Microscopic Description of Entanglements in Polyethylene Networks and Melts: Strong, Weak, Pairwise, and Collective Attributes

Abstract: We present atomistic molecular dynamics simulations of two Polyethylene systems where all entanglements are trapped: a perfect network, and a melt with grafted chain ends. We examine microscopically at what level topological constraints can be considered as a collective entanglement effect, as in tube model theories, or as certain pairwise uncrossability interactions, as in slip-link models. A pairwise parameter, which varies between these limiting cases, shows that, for the systems studied, the character of the entanglement environment is more pairwise than collective. We employ a novel methodology, which analyzes entanglement constraints into a complete set of pairwise interactions, similar to slip links. Entanglement confinement is assembled by a plethora of links, with a spectrum of confinement strengths, from strong to weak. The strength of interactions is quantified through a link `persistence', which is the fraction of time for which the links are active. By weighting links according to their strength, we show that confinement is imposed mainly by the strong ones, and that the weak, trapped, uncrossability interactions cannot contribute to the low frequency modulus of an elastomer, or the plateau modulus of a melt. A self-consistent scheme for mapping topological constraints to specific, strong binary links, according to a given entanglement density, is proposed and validated. Our results demonstrate that slip links can be viewed as the strongest pairwise interactions of a collective entanglement environment. The methodology developed provides a basis for bridging the gap between atomistic simulations and mesoscopic slip link models.

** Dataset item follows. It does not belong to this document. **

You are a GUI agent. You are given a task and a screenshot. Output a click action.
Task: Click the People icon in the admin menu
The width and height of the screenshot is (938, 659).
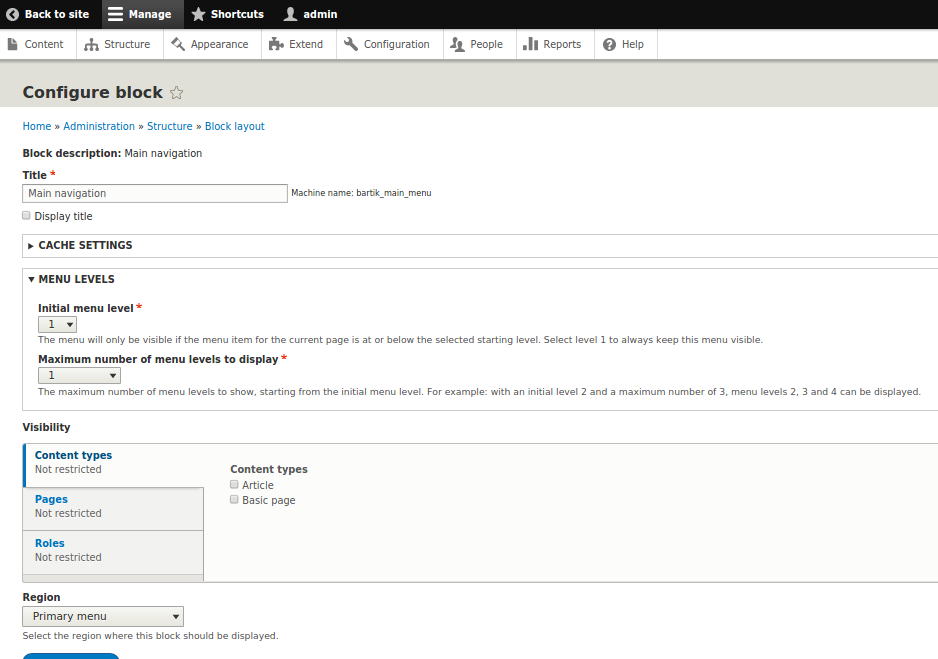click(x=459, y=44)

• The paper demonstrates that strong pairwise interactions primarily confine polyethylene chains, supporting refined slip-link model mapping in both network and melt systems.
• The paper introduces a novel atomistic simulation framework that quantifies entanglement density and distinguishes local (pairwise) from collective topological constraints.
• The paper suggests that these insights can refine theoretical models and improve computational predictions for polymer dynamics and material behavior.

Microscopic Description of Entanglements in Polyethylene Networks and Melts

The paper discusses atomistic molecular dynamics simulations to investigate the nature of entanglements in polyethylene networks and melts, focusing particularly on the characteristics of topological constraints (TCs). Understanding these entanglements is crucial as they significantly influence dynamic, flow, and deformation properties of polymer melts and networks. The paper seeks to clarify whether these constraints are best modeled as collective entanglement effects, as in tube model theories, or as pairwise uncrossability interactions, as presented in slip-link models.

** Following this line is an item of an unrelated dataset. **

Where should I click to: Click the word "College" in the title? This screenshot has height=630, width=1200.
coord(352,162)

The authors examine polyethylene systems where entanglements are constrained, consisting of a perfect network and a melt with grafted chain ends. They have developed a novel methodological framework that allows for the analysis of entanglement in terms of local, pairwise interactions, similar to slip-links. The simulations reveal variations in confinement strengths across the spectrum, categorized as strong and weak interactions.

Several quantitative metrics and constructs emerge from these simulations, most notably the pairwise parameter, which helps in distinguishing the character of the entanglement environment between pairwise (local) interactions and collective (mean-field type) effects. Findings suggest that, within the network and melt systems studied, entanglements possess a primarily pairwise character, although they remain inherently collective due to the abundance of interactions involved.

Key conclusions drawn from the investigation include:

1. Entanglement Density and Strength: The study identifies a broad range of entanglement strengths, with strong pairwise interactions primarily responsible for confining the polymer chains. Weak interactions, on the other hand, make negligible contributions to mechanical properties like the plateau modulus of a melt or the low-frequency modulus of an elastomer.
2. Mapping to Slip-Link Models: The methodology allows a mapping from sophisticated atomistic simulations to mesoscopic slip-link models. It acknowledges that slip links, representing entanglements, act as the most significant pairwise interactions within a network of collective entanglements. Such mappings enable a bridged understanding between atomistic details and polymer physics models.
3. Pairwise Parameter: The pairwise parameter offers a novel perspective, indicating a dominant pairwise nature of the mean-field interactions traditionally utilized in slip-link models. This measure appears robust to variations in chain length and entanglement density, presenting a reliable factor for predicting and modeling polymer behavior.

The implications of these findings are significant, as they provide a unified framework to understand and simulate polymer networks and melts, thus serving both theoretical explorations and practical applications in material science. The study further speculates that this methodological advancement could refine existing polymer dynamic models and aid in the development of new computational methods for understanding polymer behavior under various conditions.

Future research could extend this framework to more complex polymer systems and explore its utility in diverse contexts such as nonlinear deformation and polymer-glass transitions. Moreover, the integration of these findings may enhance our predictive capabilities for designing new materials with tailored mechanical properties and improve computational efficiencies in polymer physics simulations.